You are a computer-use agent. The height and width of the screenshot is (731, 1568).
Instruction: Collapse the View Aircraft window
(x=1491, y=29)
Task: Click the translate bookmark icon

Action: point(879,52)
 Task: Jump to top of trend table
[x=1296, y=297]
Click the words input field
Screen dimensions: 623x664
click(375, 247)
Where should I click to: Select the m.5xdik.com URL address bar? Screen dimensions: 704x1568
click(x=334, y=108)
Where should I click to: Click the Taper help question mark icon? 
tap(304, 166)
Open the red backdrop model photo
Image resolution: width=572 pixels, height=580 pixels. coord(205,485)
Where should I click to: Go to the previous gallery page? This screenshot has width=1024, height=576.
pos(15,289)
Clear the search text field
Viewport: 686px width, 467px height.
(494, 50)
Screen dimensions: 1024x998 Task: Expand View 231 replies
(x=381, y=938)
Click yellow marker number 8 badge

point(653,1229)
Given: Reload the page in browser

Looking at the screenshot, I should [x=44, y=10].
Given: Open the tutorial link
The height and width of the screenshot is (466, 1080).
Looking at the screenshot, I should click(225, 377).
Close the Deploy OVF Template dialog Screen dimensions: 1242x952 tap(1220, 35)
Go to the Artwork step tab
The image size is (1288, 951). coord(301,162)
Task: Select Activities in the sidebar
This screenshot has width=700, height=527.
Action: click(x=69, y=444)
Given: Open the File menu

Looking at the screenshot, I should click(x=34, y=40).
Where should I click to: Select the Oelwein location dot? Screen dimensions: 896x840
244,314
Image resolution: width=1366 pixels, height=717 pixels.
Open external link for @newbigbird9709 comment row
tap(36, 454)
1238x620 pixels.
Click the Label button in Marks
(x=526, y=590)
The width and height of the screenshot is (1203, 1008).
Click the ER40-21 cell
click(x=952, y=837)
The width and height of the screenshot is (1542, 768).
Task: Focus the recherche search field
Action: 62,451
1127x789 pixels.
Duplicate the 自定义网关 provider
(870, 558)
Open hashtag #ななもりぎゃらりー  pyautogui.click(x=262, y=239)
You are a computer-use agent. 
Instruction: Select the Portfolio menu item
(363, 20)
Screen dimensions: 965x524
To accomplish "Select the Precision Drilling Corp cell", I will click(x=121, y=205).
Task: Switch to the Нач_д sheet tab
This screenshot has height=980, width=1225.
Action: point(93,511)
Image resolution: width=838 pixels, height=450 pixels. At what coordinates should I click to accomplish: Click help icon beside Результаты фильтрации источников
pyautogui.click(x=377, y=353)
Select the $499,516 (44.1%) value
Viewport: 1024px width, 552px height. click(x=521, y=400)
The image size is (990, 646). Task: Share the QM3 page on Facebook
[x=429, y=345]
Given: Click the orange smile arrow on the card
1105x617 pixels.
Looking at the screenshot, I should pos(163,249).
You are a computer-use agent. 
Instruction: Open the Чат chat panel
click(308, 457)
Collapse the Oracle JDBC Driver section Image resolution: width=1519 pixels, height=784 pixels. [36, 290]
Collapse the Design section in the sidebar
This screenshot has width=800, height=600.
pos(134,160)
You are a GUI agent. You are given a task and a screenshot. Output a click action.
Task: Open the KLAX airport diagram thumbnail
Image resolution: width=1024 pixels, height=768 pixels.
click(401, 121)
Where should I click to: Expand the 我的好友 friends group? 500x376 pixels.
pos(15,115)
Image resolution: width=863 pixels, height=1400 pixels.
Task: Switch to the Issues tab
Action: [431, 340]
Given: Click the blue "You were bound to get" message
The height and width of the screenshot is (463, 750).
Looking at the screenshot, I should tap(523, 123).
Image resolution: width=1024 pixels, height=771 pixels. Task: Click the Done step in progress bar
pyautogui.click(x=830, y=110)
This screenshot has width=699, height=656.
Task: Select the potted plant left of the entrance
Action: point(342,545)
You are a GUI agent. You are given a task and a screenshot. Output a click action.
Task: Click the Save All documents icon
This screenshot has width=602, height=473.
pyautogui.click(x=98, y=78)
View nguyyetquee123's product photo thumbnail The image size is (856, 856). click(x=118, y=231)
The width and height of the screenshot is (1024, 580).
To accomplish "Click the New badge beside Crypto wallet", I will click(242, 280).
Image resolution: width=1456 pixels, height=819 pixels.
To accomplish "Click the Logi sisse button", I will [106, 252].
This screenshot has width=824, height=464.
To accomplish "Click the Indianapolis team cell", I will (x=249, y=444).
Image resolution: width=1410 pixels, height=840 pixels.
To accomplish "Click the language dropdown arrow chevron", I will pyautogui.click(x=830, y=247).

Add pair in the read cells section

> What you need to do
Nothing should be left out: return all of the records exactly.

> Result of the exercise
You are a computer-use agent. The height and width of the screenshot is (731, 1568).
Instruction: Collapse the View Aircraft window
(x=1491, y=29)
Task: Click the translate bookmark icon

Action: point(879,52)
 Task: Jump to top of trend table
[x=1296, y=297]
Click the words input field
Screen dimensions: 623x664
click(375, 247)
Where should I click to: Select the m.5xdik.com URL address bar? Screen dimensions: 704x1568
click(x=334, y=108)
Where should I click to: Click the Taper help question mark icon? 
tap(304, 166)
Open the red backdrop model photo
Image resolution: width=572 pixels, height=580 pixels. coord(205,485)
Where should I click to: Go to the previous gallery page? This screenshot has width=1024, height=576.
pos(15,289)
Clear the search text field
Viewport: 686px width, 467px height.
(494, 50)
Screen dimensions: 1024x998 Task: Expand View 231 replies
(x=381, y=938)
Click yellow marker number 8 badge

point(653,1229)
Given: Reload the page in browser

Looking at the screenshot, I should [x=44, y=10].
Given: Open the tutorial link
The height and width of the screenshot is (466, 1080).
Looking at the screenshot, I should click(225, 377).
Close the Deploy OVF Template dialog Screen dimensions: 1242x952 tap(1220, 35)
Go to the Artwork step tab
The image size is (1288, 951). coord(301,162)
Task: Select Activities in the sidebar
This screenshot has width=700, height=527.
Action: click(x=69, y=444)
Given: Open the File menu

Looking at the screenshot, I should click(x=34, y=40).
Where should I click to: Select the Oelwein location dot? Screen dimensions: 896x840
244,314
Image resolution: width=1366 pixels, height=717 pixels.
Open external link for @newbigbird9709 comment row
tap(36, 454)
1238x620 pixels.
Click the Label button in Marks
(x=526, y=590)
The width and height of the screenshot is (1203, 1008).
Click the ER40-21 cell
click(x=952, y=837)
The width and height of the screenshot is (1542, 768).
Task: Focus the recherche search field
Action: 62,451
1127x789 pixels.
Duplicate the 自定义网关 provider
(870, 558)
Open hashtag #ななもりぎゃらりー  pyautogui.click(x=262, y=239)
You are a computer-use agent. 
Instruction: Select the Portfolio menu item
(363, 20)
Screen dimensions: 965x524
To accomplish "Select the Precision Drilling Corp cell", I will click(x=121, y=205).
Task: Switch to the Нач_д sheet tab
This screenshot has height=980, width=1225.
Action: point(93,511)
Image resolution: width=838 pixels, height=450 pixels. At what coordinates should I click to accomplish: Click help icon beside Результаты фильтрации источников
pyautogui.click(x=377, y=353)
Select the $499,516 (44.1%) value
Viewport: 1024px width, 552px height. click(x=521, y=400)
The image size is (990, 646). Task: Share the QM3 page on Facebook
[x=429, y=345]
Given: Click the orange smile arrow on the card
1105x617 pixels.
Looking at the screenshot, I should pos(163,249).
You are a computer-use agent. 
Instruction: Open the Чат chat panel
click(308, 457)
Collapse the Oracle JDBC Driver section Image resolution: width=1519 pixels, height=784 pixels. [36, 290]
Collapse the Design section in the sidebar
This screenshot has width=800, height=600.
pos(134,160)
You are a GUI agent. You are given a task and a screenshot. Output a click action.
Task: Open the KLAX airport diagram thumbnail
Image resolution: width=1024 pixels, height=768 pixels.
click(401, 121)
Where should I click to: Expand the 我的好友 friends group? 500x376 pixels.
pos(15,115)
Image resolution: width=863 pixels, height=1400 pixels.
Task: Switch to the Issues tab
Action: [431, 340]
Given: Click the blue "You were bound to get" message
The height and width of the screenshot is (463, 750).
Looking at the screenshot, I should tap(523, 123).
Image resolution: width=1024 pixels, height=771 pixels. Task: Click the Done step in progress bar
pyautogui.click(x=830, y=110)
This screenshot has width=699, height=656.
Task: Select the potted plant left of the entrance
Action: point(342,545)
You are a GUI agent. You are given a task and a screenshot. Output a click action.
Task: Click the Save All documents icon
This screenshot has width=602, height=473.
pyautogui.click(x=98, y=78)
View nguyyetquee123's product photo thumbnail The image size is (856, 856). click(x=118, y=231)
The width and height of the screenshot is (1024, 580).
To accomplish "Click the New badge beside Crypto wallet", I will click(242, 280).
Image resolution: width=1456 pixels, height=819 pixels.
To accomplish "Click the Logi sisse button", I will [106, 252].
This screenshot has width=824, height=464.
To accomplish "Click the Indianapolis team cell", I will (x=249, y=444).
Image resolution: width=1410 pixels, height=840 pixels.
To accomplish "Click the language dropdown arrow chevron", I will pyautogui.click(x=830, y=247).

Add pair in the read cells section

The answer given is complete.